_WORK REQUEST_
Pictures excluded, retype the lines from the one containing "Select Fill buffer on connect radio option" through the last line of the data below, both included.

****

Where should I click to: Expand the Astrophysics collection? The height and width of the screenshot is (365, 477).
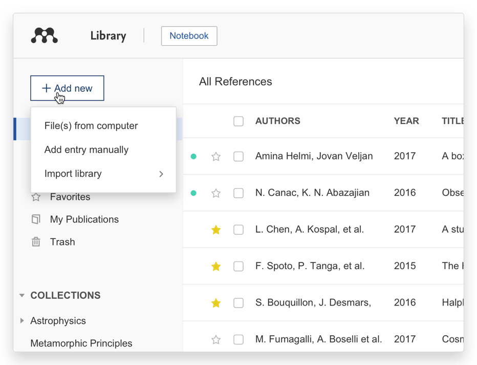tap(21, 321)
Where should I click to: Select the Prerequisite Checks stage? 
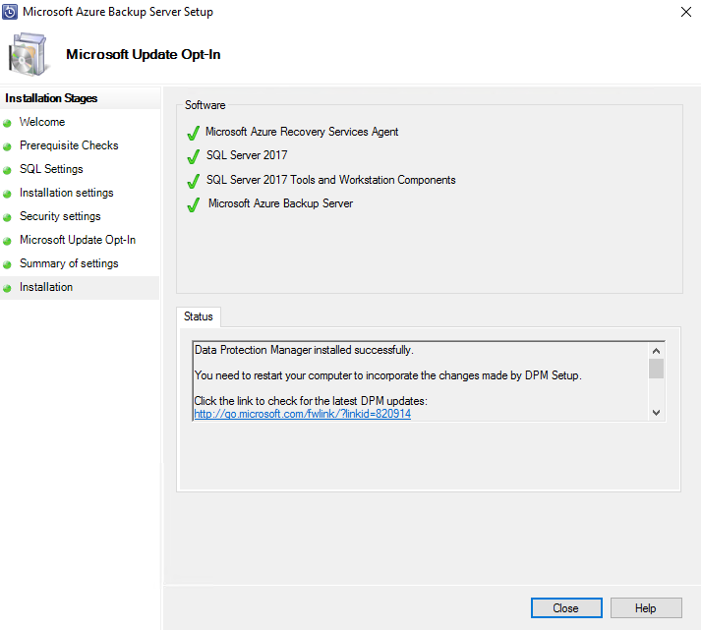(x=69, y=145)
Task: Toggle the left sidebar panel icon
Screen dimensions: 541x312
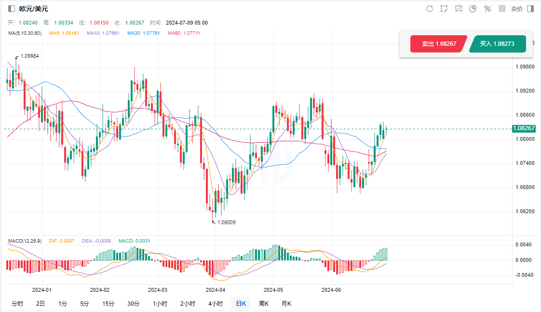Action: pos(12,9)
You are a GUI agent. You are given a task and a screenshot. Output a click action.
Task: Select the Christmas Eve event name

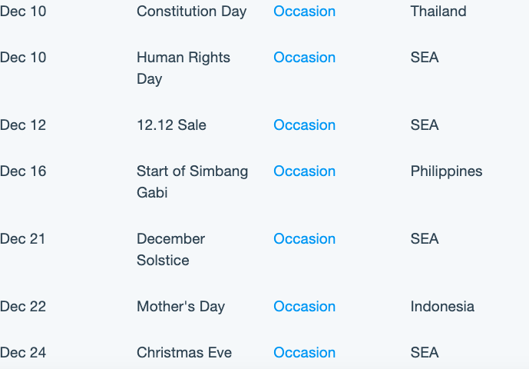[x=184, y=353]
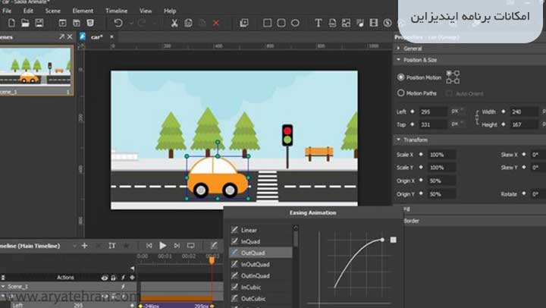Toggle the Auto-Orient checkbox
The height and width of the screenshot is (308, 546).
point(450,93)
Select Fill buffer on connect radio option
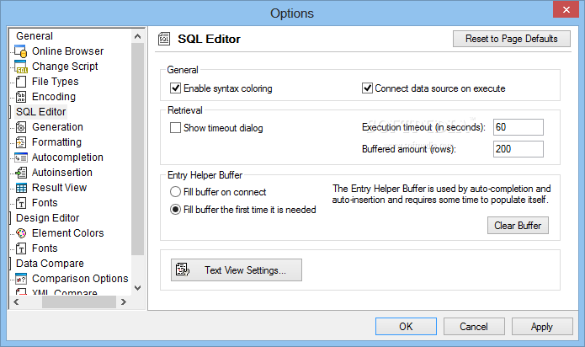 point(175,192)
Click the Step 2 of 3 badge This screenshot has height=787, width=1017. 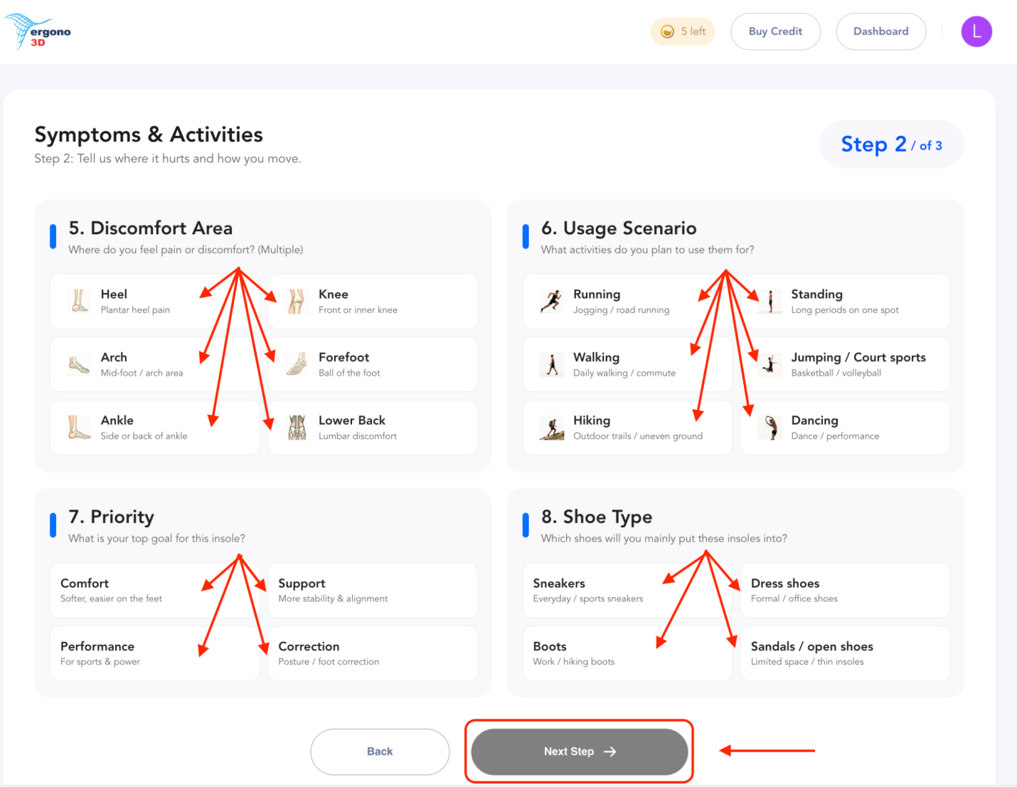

****

_YOUR SOLUTION_
Select Fill buffer on connect radio option
 point(175,192)
Click the Step 2 of 3 badge This screenshot has height=787, width=1017. 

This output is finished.